Transform Festival – One Song

Transform Festival has just completed a week in Leeds, taking up residence in multiple venues across the City.



The Festival showcases exceptional productions from all over the globe, using both intimate spaces as well as large scale venues to bring to life a whole host of themes, such as loss, nature, community and personal development. As a part of ‘Leeds 2023 : Year of Culture’, Transform is “smashing the mirror of comfy, white, middle class theatre, to reveal the wide and fractious world behind it” (On Magazine), breaking down the stereotypes of traditional theatre to expose the reality of modern life.

A captivating performance which took place from the 19th to 20th October was ‘ONE SONG’ at the Quarry Theatre Leeds Playhouse. The production was an hour long and was high energy from start to finish. Created by Belgium born visual artist Miet Warlop, this piece of theatre follows a group of musicians as they perform a single song over and over again, all while completing a high intensity workout.

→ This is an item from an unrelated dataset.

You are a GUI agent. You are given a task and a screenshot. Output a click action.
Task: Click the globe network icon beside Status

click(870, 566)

The musicians are accompanied by crowd supporters, on the bleachers in the gymnasium setting, as well as a lone cheerleader, who performs his own routine to the musician’s song. The stage is set with multiple gym apparatus where each musician not only plays their chosen instrument, but also completes their athletic discipline.

Throughout the performance, the audience bears witness to the physical struggles the musicians endure, all the while grappling with the themes of life, death, hope and rebirth. The production transitions from the individual performances of the musicians, supporters and cheerleader to a universal, collaborative spectacle, with each actor going to extremes to emphasise the subtext of ONE SONG: how one song can give meaning to a whole collective. Belgium magazine Le Soir draws attention to this, writing “ONE SONG tells us that grief always stays with us, but also that grief – by carrying it together – is transformed, from the intimate to the universal, and allows us to go to the limits of what seems humanly possible”

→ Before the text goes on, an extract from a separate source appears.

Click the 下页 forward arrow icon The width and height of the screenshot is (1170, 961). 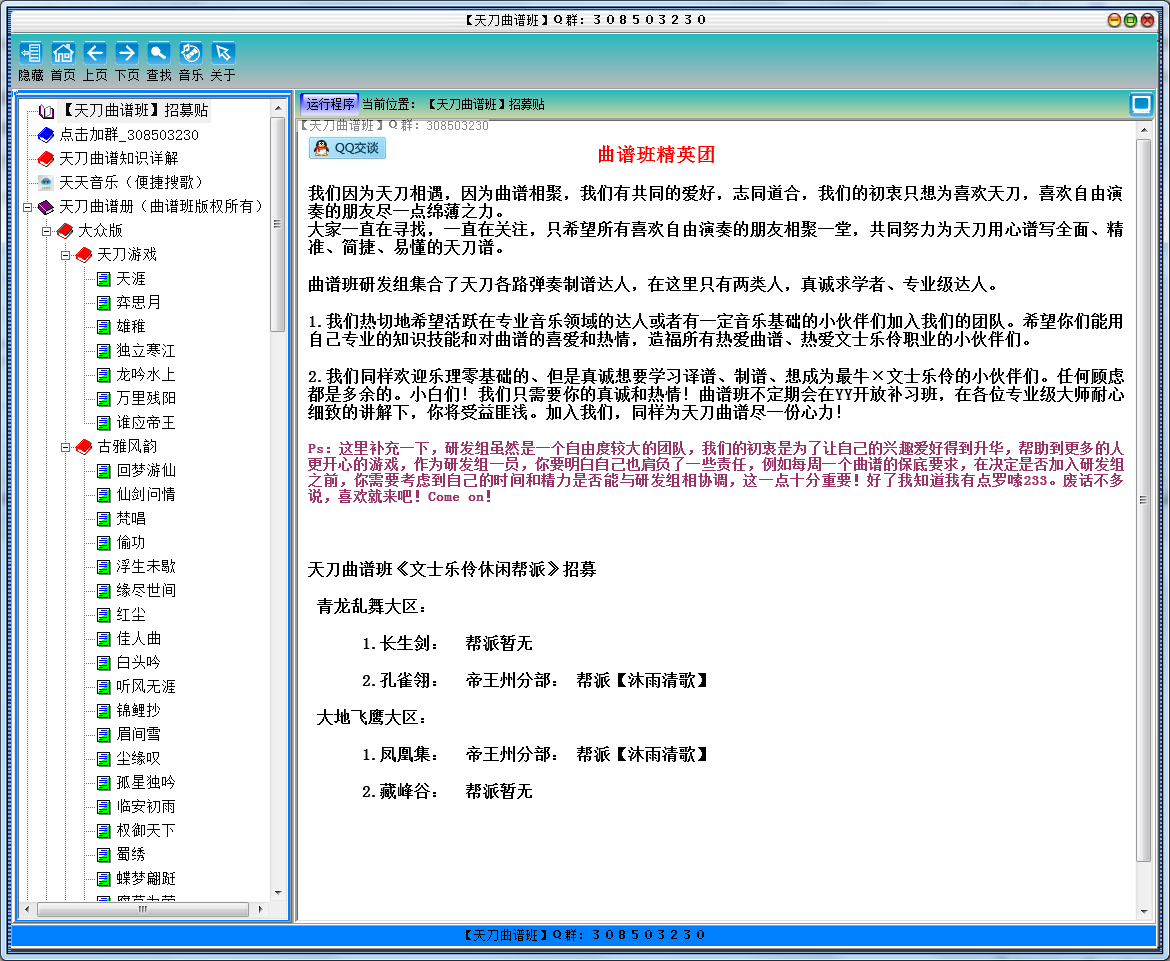click(x=127, y=53)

ONE SONG perfectly conveyed the struggles of life in a way that the audience could visualise through the physical exhaustion of the performers but equally through the powerful dialogue sung over and over again. The words “Run for your life…Grief is like a rock / In your head…it’s just always there” repeated throughout the performance enhanced this realistic representation of life that Warlop sought to achieve when bringing this masterpiece to the Festival.